M. Olivier Faure. Veuillez accepter mes excuses, madame la présidente : j’avais prévu d’intervenir moins longuement, mais j’ai souhaité répondre à M. le ministre, qui m’avait en quelque sorte provoqué dans son intervention.

M. Marc Dolez. C’est un provocateur !

M. Olivier Faure. Cela a donc allongé mon temps de parole.

M. Jérôme Cahuzac, ministre délégué. Le compte rendu en témoignera : je n’ai rien dit de provocant !

M. Olivier Faure. Pour conclure, à ceux qui redoutent que certaines entreprises décident de s’implanter ailleurs en raison d’un versement transport trop élevé, je répondrai ceci : depuis trente ans, les lieux où le versement de transport est le plus élevé correspondent exactement à ceux où les entreprises se sont le plus implantées, c’est-à-dire dans les Hauts-de-Seine et à Paris.

Pour toutes ces raisons, j’invite l’Assemblée à voter en faveur de cet amendement adopté par la commission des finances.

Mme la présidente. Quel est l’avis du Gouvernement ?

M. Jérôme Cahuzac, ministre délégué. Le Gouvernement comprend parfaitement les raisons pour lesquelles cet amendement a été déposé. Il est vrai que les transports en commun, notamment en Île-de-France, souffrent d’imperfections dont les premières victimes sont évidemment les usagers, et d’abord ceux qui tous les matins et tous les soirs doivent se rendre à leur travail et en revenir.

Mais ces salariés ont besoin d’entreprises viables, dont les charges ne soient pas d’un niveau tel qu’elles ne pourraient poursuivre leur activité. Pour aller travailler, fût-ce dans des conditions désagréables, encore faut-il qu’un travail soit offert à ces salariés.
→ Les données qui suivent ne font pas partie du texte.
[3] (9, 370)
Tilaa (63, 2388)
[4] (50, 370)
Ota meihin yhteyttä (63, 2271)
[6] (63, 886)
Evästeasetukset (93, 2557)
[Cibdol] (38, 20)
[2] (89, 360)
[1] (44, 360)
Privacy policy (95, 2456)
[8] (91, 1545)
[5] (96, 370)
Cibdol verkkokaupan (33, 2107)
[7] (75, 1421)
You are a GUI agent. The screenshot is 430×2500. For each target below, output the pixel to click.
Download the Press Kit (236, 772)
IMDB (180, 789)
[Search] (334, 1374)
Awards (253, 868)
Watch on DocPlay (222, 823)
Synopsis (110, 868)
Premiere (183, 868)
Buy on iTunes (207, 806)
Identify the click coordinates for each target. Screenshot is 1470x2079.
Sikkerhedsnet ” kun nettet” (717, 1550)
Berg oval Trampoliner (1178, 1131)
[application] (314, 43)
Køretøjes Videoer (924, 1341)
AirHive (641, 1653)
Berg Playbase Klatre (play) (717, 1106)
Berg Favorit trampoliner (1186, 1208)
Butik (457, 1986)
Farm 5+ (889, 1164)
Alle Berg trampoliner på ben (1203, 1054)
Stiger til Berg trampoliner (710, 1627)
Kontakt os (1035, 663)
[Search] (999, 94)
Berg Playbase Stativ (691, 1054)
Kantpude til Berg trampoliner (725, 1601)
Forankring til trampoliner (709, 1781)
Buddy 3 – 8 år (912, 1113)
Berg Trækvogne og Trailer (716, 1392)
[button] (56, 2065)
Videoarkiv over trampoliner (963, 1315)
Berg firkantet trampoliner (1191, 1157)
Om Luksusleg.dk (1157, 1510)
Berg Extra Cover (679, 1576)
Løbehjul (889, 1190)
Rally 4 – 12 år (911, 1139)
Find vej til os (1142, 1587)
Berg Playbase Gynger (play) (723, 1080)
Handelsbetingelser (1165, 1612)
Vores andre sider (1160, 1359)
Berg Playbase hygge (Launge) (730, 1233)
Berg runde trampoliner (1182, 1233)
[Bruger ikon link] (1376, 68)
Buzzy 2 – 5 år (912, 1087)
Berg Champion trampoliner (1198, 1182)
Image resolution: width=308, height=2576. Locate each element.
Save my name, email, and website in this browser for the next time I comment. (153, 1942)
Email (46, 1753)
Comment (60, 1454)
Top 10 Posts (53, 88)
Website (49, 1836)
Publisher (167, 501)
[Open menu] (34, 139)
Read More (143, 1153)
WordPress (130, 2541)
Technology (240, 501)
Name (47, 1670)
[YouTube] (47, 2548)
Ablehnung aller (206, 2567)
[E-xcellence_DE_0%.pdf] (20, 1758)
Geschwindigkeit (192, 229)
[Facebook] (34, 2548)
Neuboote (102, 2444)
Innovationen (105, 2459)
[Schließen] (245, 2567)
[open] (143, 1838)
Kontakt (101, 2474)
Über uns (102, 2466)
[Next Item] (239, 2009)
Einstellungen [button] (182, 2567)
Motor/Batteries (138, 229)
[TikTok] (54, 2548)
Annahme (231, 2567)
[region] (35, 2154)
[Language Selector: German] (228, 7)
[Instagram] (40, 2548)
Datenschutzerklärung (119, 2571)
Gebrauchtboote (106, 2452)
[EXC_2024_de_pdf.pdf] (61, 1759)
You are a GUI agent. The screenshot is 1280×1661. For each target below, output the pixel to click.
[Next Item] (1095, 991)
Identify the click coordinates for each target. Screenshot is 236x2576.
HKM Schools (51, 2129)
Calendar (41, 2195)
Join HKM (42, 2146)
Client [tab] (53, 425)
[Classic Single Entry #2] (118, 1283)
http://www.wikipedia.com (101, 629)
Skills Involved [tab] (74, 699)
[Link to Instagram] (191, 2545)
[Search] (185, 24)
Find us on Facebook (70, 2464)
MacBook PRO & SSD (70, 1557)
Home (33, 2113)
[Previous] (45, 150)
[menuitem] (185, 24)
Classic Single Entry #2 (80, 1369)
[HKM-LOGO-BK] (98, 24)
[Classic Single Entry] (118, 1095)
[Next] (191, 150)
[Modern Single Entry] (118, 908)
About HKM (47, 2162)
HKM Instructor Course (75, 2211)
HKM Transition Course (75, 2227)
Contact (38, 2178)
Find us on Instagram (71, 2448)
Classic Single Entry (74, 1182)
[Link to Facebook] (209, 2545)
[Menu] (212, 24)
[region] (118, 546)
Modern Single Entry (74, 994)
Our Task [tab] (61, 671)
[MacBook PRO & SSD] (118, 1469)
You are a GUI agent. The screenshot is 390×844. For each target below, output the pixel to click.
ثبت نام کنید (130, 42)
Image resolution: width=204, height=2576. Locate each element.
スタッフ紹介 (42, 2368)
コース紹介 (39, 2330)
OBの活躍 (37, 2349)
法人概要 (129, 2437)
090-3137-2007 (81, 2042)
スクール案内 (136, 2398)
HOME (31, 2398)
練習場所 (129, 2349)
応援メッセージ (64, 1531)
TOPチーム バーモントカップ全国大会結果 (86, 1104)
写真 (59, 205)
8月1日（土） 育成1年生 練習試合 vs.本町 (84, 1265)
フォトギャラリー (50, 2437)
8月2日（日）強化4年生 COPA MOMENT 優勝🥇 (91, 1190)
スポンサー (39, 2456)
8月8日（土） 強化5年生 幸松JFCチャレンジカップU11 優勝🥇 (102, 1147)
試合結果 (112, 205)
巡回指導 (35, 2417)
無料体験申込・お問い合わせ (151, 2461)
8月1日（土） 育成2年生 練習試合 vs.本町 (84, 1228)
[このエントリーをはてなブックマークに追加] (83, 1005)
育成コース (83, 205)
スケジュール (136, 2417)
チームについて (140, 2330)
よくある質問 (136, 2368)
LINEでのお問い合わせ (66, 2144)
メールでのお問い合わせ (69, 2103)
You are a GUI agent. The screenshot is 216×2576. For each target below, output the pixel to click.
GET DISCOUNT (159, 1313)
Ainsi que vous l’avez indiqué, monsieur Faure, un compromis subtil doit être trouvé pour dégager des moyens dans ces entreprises, permettant à leurs salariés de bénéficier de transports en commun dignes d’eux et de l’époque où nous vivons. Il existe en effet de très graves insuffisances, en particulier sur certaines lignes du RER ; vous m’en avez d’ailleurs souvent parlé, vous qui êtes très sensible à cette question.

Le Gouvernement est donc partagé entre son souci de respecter l’esprit du pacte de compétitivité, consistant à alléger les charges des entreprises, et la volonté de répondre à des demandes d’élus qui ne font que relayer les difficultés quotidiennement rencontrées par les usagers dans leur utilisation des transports en commun, celle-ci étant le plus souvent motivée par des raisons professionnelles.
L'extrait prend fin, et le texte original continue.